Los marineros profirieron un grito
de terror; pero cuando miraron hacia delante, el bloque de hielo había
desaparecido, el paso estaba libre y, más allá, distinguiase una inmensa
llanura de agua, iluminada por los últimos rayos del sol, y por la que ya era
fácil navegar.
‑¡Todo va bien! ‑exclamó Penellán.
Orientemos las gavias y el trinquete.
Lo que acababa de ocurrir era un
fenómeno muy común en aquellas regiones. Cuando, en la ¿poca del deshielo, se
desprenden unos de otros los bloques de hielo flotantes, navegan con perfecto
equilibrio hasta que, al llegar al Océano, cuya agua es más caliente, son
minados por la base que, quebrantada ya por el choque con otra masa, se derrite
poco a poco.

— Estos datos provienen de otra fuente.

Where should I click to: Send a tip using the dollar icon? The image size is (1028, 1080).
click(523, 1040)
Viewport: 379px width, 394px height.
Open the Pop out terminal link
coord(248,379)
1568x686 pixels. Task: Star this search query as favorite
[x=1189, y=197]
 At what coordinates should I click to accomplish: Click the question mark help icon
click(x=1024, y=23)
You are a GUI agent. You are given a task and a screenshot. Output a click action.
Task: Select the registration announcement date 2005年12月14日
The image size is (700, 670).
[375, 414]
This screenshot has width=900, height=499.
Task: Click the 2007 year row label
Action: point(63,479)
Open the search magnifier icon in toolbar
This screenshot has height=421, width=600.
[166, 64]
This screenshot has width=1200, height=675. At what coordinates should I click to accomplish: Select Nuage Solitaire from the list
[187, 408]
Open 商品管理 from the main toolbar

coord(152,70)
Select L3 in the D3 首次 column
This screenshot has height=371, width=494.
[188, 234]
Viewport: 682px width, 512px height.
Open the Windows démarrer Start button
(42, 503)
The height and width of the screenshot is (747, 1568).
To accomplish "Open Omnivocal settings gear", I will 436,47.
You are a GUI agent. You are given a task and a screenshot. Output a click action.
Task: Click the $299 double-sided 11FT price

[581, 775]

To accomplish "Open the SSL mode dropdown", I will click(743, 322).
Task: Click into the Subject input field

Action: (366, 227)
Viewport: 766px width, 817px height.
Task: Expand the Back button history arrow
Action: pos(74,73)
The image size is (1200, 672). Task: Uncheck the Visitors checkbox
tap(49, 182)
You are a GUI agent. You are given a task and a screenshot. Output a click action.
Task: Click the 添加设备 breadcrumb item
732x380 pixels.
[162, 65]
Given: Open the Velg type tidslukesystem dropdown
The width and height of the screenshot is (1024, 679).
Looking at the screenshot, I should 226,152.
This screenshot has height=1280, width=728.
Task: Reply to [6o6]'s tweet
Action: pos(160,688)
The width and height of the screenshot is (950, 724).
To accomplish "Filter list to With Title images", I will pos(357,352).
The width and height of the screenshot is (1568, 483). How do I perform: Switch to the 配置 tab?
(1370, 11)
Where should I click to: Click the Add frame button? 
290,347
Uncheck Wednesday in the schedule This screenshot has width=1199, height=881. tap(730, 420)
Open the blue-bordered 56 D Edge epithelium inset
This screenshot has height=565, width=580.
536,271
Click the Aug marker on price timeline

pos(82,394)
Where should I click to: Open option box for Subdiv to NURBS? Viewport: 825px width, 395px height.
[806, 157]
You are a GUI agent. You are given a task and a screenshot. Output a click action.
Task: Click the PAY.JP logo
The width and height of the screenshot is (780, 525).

Entonces, ocurre que el centro de gravedad varía de sitio, y los
bloques zozobran por completo. En el caso de referencia habría bastado que la
mole de hielo hubiera tardado dos minutos más en volverse para que el bergantín
hubiese sido aplastado por ella.
Por fortuna para los tripulantes de
La Joven Audaz ,
no ocurrió así.
1.016. Verne (Julio)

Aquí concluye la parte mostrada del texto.